Boyens, Jackson and wife Fran Walsh (also producer/writer on the films) watched the LOTR trilogy for the first time in preparation for the shoot.
"Fran and I had not been able to watch," says Boyens. "If they came on TV I'd go, 'Turn it off!' because it's one of those things where you're too close to it. I lived it.
"It was the first time I'd seen it as a whole and I just felt this good, strong sense of, 'OK, that worked - we can do this'.
"And it was surprisingly easy to fall back into that world. I remember sitting with Fran and saying, 'I can't believe I'm typing the words Wizard and Hobbit again'. But it felt so right."
The adaptation was planned as two films, but Jackson recently announced he is splitting the second movie - The Hobbit: There and Back Again - into two parts, making it a trilogy (see sidebar).
Unlike the book, the movies won't be skewed towards a younger audience. Instead, Jackson says, he has blended the 'charm and humour' of The Hobbit, with the darker tone found in Return of the King's 125-page appendices (which are essentially Tolkien's expanded notes from The Hobbit), so that all the films have a consistent tone.
What will differ in The Hobbit is the technology, with a new 48-frames-per-second format used, to enhance the 3-D experience. A preview of the footage recently attracted criticism, but Jackson firmly defends the advancement and says it's one that needs to be viewed in its full glory.
"You don't know whether you like it until you sit down and watch a two-hour film. That's how it should be judged - not in a convention hall.
"Forty-eight frames is a terrific advancement in giving people an experience in the cinema that's immersive, feels real and is something they can't get off their iPads or TVs at home. We're living in an age where kids are not going to the movies like we did. It's important as film-makers that we use technology to get people back into cinemas."
Come December, the 50-year- old Kiwi will be able to take credit for getting millions of moviegoers back into the cinema to follow Bilbo Baggins. Asked if he fears the oncoming end of his film- making journey through Middle- earth, Jackson's more excited about hearing what fans think of the movies.

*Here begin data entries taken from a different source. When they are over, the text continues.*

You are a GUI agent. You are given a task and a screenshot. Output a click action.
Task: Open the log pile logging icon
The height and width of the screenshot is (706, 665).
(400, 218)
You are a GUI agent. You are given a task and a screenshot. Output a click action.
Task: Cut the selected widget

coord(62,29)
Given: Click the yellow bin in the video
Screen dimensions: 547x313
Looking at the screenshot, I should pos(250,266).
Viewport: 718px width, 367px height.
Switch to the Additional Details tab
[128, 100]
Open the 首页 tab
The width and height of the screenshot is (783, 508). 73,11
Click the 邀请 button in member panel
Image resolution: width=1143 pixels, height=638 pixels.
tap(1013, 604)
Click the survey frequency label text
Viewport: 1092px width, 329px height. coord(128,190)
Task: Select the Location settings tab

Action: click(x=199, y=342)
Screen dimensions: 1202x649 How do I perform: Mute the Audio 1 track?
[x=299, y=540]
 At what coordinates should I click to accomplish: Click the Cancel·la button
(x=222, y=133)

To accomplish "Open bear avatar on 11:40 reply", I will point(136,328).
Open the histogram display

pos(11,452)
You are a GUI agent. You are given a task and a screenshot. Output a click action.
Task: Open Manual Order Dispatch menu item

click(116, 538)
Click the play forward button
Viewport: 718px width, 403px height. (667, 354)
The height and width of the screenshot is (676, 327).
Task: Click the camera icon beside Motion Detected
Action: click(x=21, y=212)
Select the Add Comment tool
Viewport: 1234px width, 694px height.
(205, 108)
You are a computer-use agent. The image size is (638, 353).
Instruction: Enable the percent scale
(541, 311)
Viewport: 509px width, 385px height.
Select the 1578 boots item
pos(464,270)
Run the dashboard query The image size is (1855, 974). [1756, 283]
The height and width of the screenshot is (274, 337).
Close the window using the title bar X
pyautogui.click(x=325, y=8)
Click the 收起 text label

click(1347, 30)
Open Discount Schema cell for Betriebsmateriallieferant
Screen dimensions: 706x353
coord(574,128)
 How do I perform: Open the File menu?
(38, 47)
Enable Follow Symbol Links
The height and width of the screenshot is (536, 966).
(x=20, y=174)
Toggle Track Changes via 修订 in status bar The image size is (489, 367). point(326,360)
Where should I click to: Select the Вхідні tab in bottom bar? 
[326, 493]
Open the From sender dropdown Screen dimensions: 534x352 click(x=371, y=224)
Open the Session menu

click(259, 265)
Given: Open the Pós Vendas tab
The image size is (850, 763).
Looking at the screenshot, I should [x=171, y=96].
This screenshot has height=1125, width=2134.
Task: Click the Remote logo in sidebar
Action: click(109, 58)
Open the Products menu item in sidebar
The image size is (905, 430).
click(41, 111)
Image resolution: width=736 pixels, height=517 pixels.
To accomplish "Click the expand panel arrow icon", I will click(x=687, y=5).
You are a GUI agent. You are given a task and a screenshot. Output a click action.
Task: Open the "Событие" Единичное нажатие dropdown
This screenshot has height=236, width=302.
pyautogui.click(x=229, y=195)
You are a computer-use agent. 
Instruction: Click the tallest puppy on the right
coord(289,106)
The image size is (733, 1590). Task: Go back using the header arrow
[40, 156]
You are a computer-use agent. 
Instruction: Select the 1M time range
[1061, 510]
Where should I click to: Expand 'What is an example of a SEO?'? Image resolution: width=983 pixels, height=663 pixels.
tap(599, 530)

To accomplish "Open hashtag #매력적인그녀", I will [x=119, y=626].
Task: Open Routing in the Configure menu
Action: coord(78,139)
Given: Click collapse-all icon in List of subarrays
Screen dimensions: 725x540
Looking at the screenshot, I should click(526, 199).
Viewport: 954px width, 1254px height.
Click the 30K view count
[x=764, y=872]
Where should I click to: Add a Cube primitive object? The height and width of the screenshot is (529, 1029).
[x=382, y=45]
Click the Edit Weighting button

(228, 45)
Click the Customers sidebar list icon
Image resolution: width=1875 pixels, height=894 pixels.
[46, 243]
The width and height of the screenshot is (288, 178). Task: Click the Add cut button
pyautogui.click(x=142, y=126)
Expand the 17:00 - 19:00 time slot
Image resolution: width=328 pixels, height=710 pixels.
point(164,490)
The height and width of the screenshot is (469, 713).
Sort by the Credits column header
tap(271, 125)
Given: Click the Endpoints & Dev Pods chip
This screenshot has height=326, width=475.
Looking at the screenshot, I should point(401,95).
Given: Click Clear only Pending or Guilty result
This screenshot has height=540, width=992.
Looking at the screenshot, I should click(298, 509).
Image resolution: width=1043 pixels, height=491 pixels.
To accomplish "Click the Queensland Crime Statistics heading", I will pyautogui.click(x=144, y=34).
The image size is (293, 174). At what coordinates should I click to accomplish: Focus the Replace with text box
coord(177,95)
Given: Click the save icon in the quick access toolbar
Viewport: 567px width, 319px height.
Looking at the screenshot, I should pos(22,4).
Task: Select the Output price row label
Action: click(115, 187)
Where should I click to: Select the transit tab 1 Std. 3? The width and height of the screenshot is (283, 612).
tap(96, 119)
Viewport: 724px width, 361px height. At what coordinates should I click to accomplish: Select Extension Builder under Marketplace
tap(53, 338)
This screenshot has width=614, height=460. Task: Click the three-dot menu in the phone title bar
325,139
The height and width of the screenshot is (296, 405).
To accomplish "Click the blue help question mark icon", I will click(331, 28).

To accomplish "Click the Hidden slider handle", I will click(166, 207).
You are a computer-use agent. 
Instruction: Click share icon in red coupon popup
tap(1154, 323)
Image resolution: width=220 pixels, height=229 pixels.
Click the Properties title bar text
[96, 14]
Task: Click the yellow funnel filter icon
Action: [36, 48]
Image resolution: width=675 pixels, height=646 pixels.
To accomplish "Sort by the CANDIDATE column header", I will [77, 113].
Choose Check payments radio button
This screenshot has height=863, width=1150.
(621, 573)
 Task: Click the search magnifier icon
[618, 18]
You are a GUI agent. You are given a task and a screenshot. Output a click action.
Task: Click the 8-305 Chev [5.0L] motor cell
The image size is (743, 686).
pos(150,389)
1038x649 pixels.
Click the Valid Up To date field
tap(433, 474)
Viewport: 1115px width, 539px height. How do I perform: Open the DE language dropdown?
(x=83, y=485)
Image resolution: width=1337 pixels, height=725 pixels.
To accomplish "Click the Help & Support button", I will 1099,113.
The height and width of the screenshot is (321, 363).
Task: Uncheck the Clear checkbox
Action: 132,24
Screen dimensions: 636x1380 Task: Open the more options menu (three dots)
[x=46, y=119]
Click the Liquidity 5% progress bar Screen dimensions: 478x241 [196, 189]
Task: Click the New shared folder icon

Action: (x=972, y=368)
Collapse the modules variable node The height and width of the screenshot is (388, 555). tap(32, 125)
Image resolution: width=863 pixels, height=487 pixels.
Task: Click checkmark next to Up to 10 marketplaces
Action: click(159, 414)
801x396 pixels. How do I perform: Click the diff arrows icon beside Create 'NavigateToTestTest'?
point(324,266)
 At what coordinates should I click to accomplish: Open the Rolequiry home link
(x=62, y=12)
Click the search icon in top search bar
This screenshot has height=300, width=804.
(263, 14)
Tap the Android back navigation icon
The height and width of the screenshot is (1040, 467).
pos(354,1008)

"It's never over because the day we finish the movie, within a day or two it's premiering - because we work until the last second - and then suddenly it exists in a whole different form.
"People still write to us about LOTR. So for us it's ongoing and that's part of the joy; realising you're creating something that's entertaining people and hopefully will entertain them for years to come... long after we're all gone."
The world premiere of The Hobbit will be held in Wellington on November 28.